:: TASK INSTRUCTIONS ::
Please recast the stretch of material from the line containing "Provide the [x, y]" through the line containing "pipe [337, 755]" as a JSON list of strings, one string per line, with blank lines left out.

:: SUPPLIED MATERIAL ::
....
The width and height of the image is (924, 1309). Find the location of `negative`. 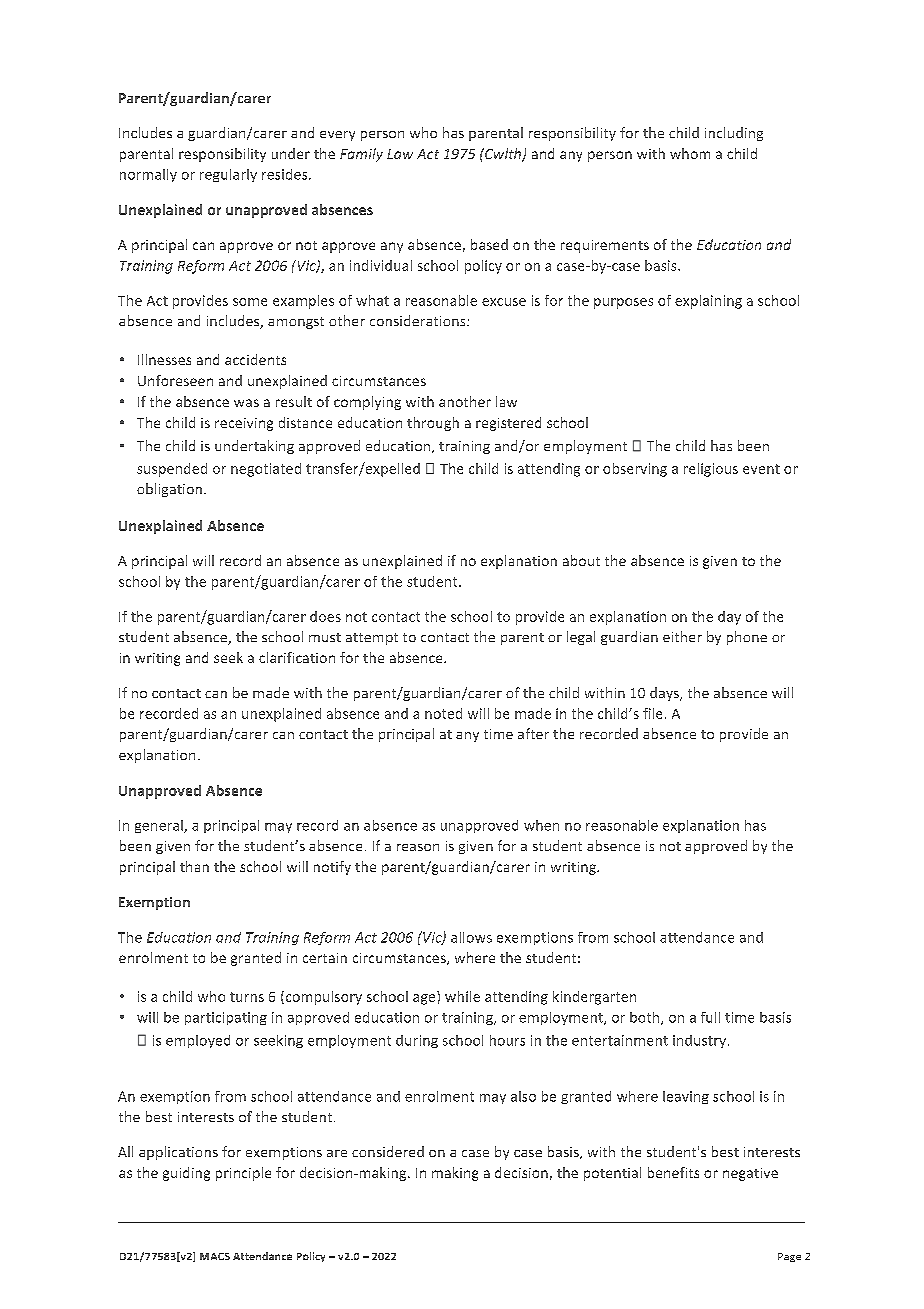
....
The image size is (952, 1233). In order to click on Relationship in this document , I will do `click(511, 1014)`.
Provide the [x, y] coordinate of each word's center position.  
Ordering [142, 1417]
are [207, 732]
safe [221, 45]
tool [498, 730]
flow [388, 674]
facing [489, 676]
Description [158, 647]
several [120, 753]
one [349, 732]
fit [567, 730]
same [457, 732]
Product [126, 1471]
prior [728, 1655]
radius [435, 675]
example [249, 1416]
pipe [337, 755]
....
:: WORKED SOLUTION ::
[
  "Provide the [x, y] coordinate of each word's center position.  ",
  "Ordering [142, 1417]",
  "are [207, 732]",
  "safe [221, 45]",
  "tool [498, 730]",
  "flow [388, 674]",
  "facing [489, 676]",
  "Description [158, 647]",
  "several [120, 753]",
  "one [349, 732]",
  "fit [567, 730]",
  "same [457, 732]",
  "Product [126, 1471]",
  "prior [728, 1655]",
  "radius [435, 675]",
  "example [249, 1416]",
  "pipe [337, 755]"
]